Assignment
Reproduce the stretch of the Ajit Pawar interview from "Q. One of the" through "in state politics." word for word.

Page excerpt

/---

Q. One of the most interesting political actors during this phase has been Ajit Pawar. Do you think that he acts on the spur of the moment or his actions are a manifestation of the internal tussle within NCP? 

A: There was pressure from Sharad Pawar and Supriya Sule that there should be many members of the Pawar family to contest the Lok Sabha election. Ajit Pawar insisted on his son fighting the election which he lost very badly. The rift started widening after the result of the Lok Sabha. There was a thought in the NCP that this was the last chance to promote Supriya Sule as a state leader. Many leaders wanted Supriya Sule to lead the party. There was a talk that Jayant Patil will be made Deputy CM and in the second half, Supriya Sule will be the Chief Minister. After this talk reached Ajit Pawar, he thought that he would be cornered in state politics.  

Regarding the early morning swearing-in-ceremony of Ajit Pawar, there is a background. In 2014, Sharad Pawar extended unsolicited support to BJP after the Assembly elections. This created quite a lot of distance between Sena and BJP. The bargaining power of Sena was lost after the sudden stance of Sharad Pawar. Again in 2017, BJP and NCP decided to come in power. After the continuous criticism in Saamana, both Narendra Modi and Amit Shah decided that they should have an alliance with NCP. But first Sharad Pawar said that you should kick out the Sena. However, Amit Shah refused and maintained that the Sena will eventually leave the government. It didn’t work out in 2017.

\---

Supplied data
/---

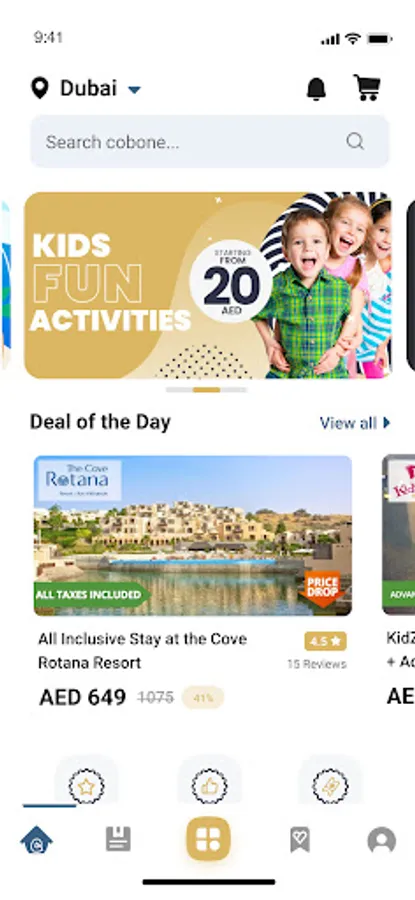Tap the location pin icon
This screenshot has width=415, height=900.
[39, 88]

\---

Output of the task
Q. One of the most interesting political actors during this phase has been Ajit Pawar. Do you think that he acts on the spur of the moment or his actions are a manifestation of the internal tussle within NCP? 

A: There was pressure from Sharad Pawar and Supriya Sule that there should be many members of the Pawar family to contest the Lok Sabha election. Ajit Pawar insisted on his son fighting the election which he lost very badly. The rift started widening after the result of the Lok Sabha. There was a thought in the NCP that this was the last chance to promote Supriya Sule as a state leader. Many leaders wanted Supriya Sule to lead the party. There was a talk that Jayant Patil will be made Deputy CM and in the second half, Supriya Sule will be the Chief Minister. After this talk reached Ajit Pawar, he thought that he would be cornered in state politics.